We visited the local market and three times we combed through the (tourist) night market.  One great find was three "tree of life" prints.  This is a common Buddhist symbol as Buddha received his enlightenment beneath a large tree.  The image if the tree of life dominates on side of the sim, or hall, of Wat Xieng Thong. 




More sights at Wat Xieng Thong



Neil tries to challenge a Naga

 


In the night market, I also bought beautiful  aluminum bangles made from metal recycled from bombs the U.S. military.  

From 1965 to 1973, the U.S. dropped over two million tons of bombs on the small country of Laos which had a population of less than three million people at the time in an attempt to destroy the Ho Chi Minh Trail.  Up to a third of the bombs did not detonate and today Laotians are still facing the challenge of safely uncovering bombs that did not explode and of managing all of the waste from these bombs. 

We also stopped at the local library to purchase new books for rural villages. For less than $8 USD we selected three brand new books that would be distributed to children. 

We also visited, and made purchases from, Ock Pop Tok, a fair trade textile organization. They have multiple locations and offer classes. Their store looks like an art gallery and gives details about the weaver and he number of hours she spent on a particular piece. 
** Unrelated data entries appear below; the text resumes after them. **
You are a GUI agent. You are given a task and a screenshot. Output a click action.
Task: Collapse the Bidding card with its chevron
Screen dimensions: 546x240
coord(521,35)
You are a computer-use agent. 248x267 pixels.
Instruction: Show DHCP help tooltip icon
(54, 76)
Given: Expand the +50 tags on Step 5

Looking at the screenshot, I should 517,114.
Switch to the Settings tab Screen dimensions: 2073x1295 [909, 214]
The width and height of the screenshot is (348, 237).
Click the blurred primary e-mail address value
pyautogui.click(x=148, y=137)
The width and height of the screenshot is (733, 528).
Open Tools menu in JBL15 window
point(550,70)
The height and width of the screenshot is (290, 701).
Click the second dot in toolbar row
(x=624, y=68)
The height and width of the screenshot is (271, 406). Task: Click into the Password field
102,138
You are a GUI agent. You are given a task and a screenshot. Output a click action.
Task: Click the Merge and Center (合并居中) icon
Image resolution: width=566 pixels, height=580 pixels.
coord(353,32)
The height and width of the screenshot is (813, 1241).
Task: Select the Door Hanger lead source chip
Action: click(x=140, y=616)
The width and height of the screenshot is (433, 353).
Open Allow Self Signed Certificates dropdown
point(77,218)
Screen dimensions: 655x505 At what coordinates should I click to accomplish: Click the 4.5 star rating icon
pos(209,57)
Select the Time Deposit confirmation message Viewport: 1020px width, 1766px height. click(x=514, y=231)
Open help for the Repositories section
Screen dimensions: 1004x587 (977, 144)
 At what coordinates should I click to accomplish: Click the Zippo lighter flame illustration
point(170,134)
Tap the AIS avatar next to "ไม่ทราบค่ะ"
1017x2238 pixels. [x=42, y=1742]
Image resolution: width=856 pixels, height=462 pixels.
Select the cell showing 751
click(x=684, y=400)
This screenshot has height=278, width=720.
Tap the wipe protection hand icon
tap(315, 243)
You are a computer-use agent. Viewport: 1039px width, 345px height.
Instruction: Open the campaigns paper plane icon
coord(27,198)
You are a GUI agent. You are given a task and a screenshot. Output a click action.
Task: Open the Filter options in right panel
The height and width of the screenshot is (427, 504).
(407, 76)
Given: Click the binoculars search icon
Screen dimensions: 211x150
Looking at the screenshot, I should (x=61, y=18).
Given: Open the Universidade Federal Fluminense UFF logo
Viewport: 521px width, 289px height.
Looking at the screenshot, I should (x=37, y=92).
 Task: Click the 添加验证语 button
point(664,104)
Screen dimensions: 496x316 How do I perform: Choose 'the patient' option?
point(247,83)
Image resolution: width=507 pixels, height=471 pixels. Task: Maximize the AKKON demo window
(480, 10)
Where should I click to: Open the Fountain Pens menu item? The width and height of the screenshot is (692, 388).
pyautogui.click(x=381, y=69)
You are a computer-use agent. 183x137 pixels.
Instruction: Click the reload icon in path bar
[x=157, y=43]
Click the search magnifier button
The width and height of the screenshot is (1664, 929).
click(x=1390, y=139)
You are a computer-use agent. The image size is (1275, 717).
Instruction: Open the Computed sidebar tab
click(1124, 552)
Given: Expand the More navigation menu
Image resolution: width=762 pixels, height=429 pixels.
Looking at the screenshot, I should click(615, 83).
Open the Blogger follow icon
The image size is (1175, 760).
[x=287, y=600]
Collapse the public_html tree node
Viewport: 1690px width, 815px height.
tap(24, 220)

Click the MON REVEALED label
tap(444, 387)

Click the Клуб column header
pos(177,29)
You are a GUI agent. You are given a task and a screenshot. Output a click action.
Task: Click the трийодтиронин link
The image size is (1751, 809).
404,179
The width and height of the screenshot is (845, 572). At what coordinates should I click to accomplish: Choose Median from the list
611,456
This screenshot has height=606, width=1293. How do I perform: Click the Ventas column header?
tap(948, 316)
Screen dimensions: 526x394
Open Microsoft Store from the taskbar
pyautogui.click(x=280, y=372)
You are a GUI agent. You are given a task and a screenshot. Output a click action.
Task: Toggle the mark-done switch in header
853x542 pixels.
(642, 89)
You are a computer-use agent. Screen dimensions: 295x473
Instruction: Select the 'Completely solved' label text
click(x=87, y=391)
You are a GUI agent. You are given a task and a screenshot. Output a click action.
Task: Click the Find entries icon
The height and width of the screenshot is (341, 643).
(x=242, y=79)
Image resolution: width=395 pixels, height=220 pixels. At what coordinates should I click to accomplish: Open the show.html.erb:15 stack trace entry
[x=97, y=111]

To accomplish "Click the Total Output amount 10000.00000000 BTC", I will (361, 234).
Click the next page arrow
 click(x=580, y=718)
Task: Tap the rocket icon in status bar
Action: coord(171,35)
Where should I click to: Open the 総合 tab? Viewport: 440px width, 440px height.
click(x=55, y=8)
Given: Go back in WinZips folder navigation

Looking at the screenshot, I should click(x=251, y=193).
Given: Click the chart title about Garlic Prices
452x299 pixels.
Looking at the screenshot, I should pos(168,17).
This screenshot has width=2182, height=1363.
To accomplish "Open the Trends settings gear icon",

Our second morning in Luang Prabang, we read that there would be an elephant ceremony as part of Bun Pi Mai (the Laotian name for Songkran). The schedule of events was conveniently posted at the airport and near the Royal Palace (in both Laotian and English).  We borrowed bikes from our hotel and set out. Minutes later we saw flashing lights and a crowd accompanying an elephant to a wat for a new year ceremony.  It was amazing!




Then as the elephant departed, we decided to follow with the crowd on our bikes in an impromptu scooter parade. I felt like I was defying the laws of physics with my slower-than-I-thought-possible pedaling pace.  People were lined up along the road with bunches of bananas and other snacks for the elephant (so the slow giant was moving even slower than usual). The whole experience felt just a little bit magical. 

Then we explored the other side of the Nam Khan River by walking across a bamboo bridge. We later learned that the Nam Khan River rises significantly in the rainy season, so bridges like this are reconstructed each year. 

We hadn't planned anything else for the day so, on a whim, we decided to go to the Kuang Si waterfall outside of town. It was an incredible decision!!  These are certainly the most amazing waterfalls I've ever seen!






The falls were three large tiers and have many basins or lagoons that are a beautiful turquoise color. 

Then we climbed up to the highest lagoon at the top of the falls. It was beautifully cold and clear. 




Then we climbed down the other side and stopped at the lagoon underneath the highest falls.






Stunning!!!!



 


The next morning, with just a few hours left in wonderful Luang Prabang, we enjoyed a few hours at a small French bakery, Le Banneton.

While we were enjoying the morning, we noticed people gathering and realized that there was going to be another new year ceremony.  On this morning, there were not one, but five, elephants parading through the town!





Monks lined up to see the elephants.
Luang Prabang is an incredible place!